Rustコンパイラはalignedかつpackedな構造体を表現できない
実世界では微妙に出てくるにもかかわらず、Rustコンパイラはalignedかつpackedな構造体を表現できないためBindgenでコードを生成出来ないライブラリがある
Cでは構造体に対して__attribute__を用いてアライメントやフィールドの詰め込みを指定できる。__attribute__(aligned(4))とかで、詰め込みは__attribute__(packed)で指定可能。#[repr(packed)]と#[repr(align(n))]で指定できる。Rustの構造体のpackに関しては公式ドキュメントが分かりやすい。

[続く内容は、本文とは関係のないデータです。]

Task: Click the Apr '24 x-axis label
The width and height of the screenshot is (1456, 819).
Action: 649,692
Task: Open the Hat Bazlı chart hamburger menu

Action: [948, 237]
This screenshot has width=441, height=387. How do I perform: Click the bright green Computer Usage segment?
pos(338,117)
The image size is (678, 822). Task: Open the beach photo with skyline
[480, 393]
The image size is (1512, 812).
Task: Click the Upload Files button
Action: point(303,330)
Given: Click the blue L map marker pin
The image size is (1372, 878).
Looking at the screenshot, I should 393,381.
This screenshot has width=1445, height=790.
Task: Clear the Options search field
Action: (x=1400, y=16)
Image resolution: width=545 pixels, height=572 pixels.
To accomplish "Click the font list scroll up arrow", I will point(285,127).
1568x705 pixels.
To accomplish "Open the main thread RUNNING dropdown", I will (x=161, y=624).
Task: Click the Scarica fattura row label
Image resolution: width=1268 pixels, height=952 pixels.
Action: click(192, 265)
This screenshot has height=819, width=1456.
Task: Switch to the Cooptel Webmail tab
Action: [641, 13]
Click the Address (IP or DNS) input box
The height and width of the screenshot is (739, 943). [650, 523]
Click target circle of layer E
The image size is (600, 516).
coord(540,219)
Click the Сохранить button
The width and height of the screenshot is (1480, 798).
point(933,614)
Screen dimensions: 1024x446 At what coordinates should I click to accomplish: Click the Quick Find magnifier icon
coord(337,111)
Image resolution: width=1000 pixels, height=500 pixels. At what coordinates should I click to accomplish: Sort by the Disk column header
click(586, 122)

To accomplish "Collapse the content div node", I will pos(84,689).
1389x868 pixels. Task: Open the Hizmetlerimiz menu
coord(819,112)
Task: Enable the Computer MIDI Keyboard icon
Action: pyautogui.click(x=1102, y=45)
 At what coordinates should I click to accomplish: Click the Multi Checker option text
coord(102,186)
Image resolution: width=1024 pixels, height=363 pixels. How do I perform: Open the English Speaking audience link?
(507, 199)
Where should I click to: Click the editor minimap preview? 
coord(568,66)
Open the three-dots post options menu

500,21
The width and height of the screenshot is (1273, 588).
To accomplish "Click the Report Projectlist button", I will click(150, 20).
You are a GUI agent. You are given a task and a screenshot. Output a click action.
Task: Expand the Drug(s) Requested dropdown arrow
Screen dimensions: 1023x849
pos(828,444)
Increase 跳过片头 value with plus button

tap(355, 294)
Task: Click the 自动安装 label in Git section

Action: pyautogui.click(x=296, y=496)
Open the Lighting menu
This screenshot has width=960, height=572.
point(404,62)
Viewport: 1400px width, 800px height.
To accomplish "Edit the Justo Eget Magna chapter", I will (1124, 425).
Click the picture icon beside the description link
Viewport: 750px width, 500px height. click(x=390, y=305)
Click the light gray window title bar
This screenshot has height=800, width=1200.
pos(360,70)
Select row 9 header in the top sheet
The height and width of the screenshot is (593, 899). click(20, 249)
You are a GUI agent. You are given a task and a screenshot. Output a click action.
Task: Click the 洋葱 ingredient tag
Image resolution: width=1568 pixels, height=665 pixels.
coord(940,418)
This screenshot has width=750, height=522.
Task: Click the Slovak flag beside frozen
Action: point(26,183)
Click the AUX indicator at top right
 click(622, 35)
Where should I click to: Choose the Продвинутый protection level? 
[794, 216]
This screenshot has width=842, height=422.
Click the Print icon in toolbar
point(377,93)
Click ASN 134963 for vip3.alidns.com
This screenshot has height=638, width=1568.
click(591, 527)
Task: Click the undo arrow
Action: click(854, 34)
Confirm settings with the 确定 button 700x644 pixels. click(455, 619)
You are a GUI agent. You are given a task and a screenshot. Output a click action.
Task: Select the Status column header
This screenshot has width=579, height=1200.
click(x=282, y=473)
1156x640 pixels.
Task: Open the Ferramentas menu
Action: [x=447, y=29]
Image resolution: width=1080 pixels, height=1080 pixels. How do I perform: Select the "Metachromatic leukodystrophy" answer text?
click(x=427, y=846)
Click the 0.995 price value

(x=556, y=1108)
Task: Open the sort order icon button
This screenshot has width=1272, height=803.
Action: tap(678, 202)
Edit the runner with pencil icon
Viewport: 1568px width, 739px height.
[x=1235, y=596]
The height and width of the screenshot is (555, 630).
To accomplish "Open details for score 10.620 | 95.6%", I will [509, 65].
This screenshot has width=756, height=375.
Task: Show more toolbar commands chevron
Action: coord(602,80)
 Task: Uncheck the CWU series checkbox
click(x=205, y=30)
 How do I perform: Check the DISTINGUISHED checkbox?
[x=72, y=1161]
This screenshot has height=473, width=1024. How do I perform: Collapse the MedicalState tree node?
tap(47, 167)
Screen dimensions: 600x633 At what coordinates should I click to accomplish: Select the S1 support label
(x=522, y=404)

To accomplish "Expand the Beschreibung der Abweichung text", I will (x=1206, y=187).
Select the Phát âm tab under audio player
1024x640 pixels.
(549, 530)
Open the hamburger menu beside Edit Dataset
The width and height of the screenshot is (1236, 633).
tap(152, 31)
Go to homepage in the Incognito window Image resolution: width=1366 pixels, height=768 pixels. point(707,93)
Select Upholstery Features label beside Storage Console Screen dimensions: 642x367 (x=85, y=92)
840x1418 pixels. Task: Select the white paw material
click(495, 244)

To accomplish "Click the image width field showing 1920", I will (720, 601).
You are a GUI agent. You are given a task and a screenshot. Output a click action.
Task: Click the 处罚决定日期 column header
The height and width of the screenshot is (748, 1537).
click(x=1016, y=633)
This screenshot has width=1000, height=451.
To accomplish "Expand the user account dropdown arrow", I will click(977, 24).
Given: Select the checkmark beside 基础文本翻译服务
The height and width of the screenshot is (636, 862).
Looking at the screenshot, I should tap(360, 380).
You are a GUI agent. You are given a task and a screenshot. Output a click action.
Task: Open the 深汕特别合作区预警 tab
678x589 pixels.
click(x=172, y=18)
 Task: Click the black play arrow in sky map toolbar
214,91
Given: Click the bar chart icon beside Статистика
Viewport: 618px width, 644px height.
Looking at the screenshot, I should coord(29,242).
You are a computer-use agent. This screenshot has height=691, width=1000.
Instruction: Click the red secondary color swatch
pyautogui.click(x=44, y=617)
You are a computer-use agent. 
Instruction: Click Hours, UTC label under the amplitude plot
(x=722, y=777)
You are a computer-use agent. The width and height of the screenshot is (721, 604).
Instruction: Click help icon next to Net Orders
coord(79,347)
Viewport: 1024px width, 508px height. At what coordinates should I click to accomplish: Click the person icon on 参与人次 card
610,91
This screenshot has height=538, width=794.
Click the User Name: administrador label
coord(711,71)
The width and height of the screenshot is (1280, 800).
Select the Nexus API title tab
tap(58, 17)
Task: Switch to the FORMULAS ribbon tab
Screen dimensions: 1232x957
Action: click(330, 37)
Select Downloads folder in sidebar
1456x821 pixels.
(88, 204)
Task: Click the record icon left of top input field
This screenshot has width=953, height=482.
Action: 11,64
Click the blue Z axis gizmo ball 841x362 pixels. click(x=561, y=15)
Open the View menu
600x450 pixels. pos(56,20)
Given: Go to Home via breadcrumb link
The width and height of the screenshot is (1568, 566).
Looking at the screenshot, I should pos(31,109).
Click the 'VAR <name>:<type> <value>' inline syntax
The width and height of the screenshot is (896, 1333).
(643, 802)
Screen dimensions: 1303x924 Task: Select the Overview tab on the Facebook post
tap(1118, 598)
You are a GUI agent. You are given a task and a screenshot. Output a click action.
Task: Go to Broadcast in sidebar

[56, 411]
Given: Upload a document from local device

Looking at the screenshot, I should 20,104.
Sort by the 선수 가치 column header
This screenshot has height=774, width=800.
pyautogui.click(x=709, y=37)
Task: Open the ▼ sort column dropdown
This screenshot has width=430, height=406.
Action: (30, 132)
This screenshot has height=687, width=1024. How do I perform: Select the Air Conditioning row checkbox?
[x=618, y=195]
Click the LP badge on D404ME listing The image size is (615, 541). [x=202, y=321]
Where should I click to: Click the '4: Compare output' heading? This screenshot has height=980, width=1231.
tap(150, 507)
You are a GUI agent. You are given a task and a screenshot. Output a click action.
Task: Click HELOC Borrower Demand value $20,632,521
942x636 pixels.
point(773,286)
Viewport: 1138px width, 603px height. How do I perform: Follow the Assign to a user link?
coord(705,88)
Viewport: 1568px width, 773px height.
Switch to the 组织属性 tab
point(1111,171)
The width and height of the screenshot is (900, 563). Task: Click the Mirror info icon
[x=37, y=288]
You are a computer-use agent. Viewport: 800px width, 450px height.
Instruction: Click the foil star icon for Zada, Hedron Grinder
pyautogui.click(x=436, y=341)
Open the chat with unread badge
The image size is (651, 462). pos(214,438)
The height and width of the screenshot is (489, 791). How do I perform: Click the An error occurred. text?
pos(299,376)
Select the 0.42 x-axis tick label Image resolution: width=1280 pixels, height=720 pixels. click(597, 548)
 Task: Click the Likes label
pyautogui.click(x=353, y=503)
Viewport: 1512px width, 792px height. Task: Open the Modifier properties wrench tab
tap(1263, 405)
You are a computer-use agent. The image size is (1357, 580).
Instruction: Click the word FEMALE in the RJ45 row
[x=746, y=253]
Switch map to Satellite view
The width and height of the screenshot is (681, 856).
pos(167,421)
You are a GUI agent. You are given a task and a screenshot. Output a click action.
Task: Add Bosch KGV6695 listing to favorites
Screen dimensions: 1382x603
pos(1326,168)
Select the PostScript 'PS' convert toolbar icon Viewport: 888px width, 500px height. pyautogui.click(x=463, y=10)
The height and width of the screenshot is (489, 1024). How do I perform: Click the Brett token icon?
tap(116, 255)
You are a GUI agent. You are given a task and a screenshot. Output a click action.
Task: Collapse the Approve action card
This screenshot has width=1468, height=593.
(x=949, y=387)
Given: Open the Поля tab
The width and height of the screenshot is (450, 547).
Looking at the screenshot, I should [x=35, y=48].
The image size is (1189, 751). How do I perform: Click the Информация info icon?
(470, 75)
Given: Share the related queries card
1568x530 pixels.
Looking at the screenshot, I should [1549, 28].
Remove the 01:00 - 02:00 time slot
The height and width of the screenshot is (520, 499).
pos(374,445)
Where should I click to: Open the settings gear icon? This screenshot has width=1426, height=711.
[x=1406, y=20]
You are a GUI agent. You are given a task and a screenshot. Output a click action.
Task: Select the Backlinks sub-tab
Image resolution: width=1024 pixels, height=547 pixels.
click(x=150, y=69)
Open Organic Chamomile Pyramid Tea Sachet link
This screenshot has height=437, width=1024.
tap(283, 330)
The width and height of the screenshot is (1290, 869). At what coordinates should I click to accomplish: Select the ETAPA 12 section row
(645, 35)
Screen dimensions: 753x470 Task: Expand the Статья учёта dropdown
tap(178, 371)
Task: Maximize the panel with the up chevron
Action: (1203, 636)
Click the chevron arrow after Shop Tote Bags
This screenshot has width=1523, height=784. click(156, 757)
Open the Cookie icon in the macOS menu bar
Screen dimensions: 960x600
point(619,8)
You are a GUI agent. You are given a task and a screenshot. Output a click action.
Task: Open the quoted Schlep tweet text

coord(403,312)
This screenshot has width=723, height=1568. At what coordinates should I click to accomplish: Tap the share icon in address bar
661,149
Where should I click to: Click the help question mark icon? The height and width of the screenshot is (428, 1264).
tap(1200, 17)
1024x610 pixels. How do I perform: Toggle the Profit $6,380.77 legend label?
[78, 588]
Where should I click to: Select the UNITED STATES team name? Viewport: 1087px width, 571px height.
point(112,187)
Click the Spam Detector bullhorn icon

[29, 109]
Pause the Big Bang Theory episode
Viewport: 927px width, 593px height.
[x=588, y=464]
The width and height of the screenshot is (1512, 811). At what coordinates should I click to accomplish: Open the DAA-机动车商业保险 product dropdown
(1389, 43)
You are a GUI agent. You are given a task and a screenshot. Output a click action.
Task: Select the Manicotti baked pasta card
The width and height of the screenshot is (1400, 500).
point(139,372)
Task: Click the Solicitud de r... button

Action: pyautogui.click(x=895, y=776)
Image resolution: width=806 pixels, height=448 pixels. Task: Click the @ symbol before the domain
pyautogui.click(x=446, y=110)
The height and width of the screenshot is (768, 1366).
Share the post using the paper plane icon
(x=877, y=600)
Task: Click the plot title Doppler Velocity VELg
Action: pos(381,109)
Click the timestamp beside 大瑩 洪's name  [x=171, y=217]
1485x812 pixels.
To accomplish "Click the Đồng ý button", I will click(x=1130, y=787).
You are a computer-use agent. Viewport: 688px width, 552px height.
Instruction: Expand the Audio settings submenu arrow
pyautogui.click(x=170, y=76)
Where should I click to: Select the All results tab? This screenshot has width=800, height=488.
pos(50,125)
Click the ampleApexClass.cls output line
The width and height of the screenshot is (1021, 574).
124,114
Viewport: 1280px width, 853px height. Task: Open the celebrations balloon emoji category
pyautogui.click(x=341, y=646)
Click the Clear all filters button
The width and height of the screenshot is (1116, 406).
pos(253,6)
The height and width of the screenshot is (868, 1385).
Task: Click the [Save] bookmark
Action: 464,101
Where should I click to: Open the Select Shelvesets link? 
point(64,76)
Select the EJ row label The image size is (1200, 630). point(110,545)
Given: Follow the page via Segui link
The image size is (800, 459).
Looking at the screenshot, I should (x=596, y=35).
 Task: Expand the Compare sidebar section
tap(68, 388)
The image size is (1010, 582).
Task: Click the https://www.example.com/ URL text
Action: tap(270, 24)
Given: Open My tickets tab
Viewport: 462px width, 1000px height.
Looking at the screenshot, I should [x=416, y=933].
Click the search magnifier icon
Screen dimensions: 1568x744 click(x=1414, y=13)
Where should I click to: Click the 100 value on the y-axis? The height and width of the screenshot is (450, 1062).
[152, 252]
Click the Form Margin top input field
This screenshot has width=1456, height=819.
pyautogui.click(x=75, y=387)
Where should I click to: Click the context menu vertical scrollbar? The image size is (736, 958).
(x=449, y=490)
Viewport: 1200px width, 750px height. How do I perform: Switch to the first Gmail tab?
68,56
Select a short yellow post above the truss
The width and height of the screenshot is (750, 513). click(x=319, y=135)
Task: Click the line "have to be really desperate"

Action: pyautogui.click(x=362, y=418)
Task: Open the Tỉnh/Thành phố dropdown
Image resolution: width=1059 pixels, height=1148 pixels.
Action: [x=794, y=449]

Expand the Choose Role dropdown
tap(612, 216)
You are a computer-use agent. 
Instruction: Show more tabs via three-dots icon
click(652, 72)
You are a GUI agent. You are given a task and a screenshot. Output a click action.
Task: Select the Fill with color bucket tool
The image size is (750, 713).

要約すると、構造体内のフィールドをどのように配置するかを指定するかで、以下の三種類があるということだ。
#[repr(C)]:フィールドをC言語の順序で配置する。- これはフィールドを愚直に書かれた順序に詰め込む。なのでソースコードから(コンパイラ依存ではあるが)基本的にバイナリレイアウトがそのままわかる。
#[repr(rust)]: Rust標準- アライメントを跨がないようにしつつ、フィールドの順序を並べ替えてバイナリサイズを最適化する。
#[repr(packed(n))]:フィールドを詰め込みで配置する。ただし、アライメントをnとしてそれは守る。nを指定しない場合は1とみなされる。
#[repr(rust)]でわざわざアライメントを考慮した詰め込みを行うのは実行効率が関係している。uint64_tの場合は8の倍数のアドレスに配置されていないと直接メモリからLOAD命令を実行できない。#[repr(packed)]を指定した場合は一部ずつ読み取り、bit shiftしてbit orを計算することで元の値をレジスタに入れる必要がある。packed(n)で指定されたnのアライメントのみを守るようになる。
また、先に述べたようにドキュメントに記載されていないものの#[repr(align(n))]も安定化されている。
これを指定すると構造体自体はnのアライメントを守って配置されるようになるし、内部のフィールドも当然この指定されたアライメントを跨がないように配置される(大きくなるので別に動作が変わることはない)。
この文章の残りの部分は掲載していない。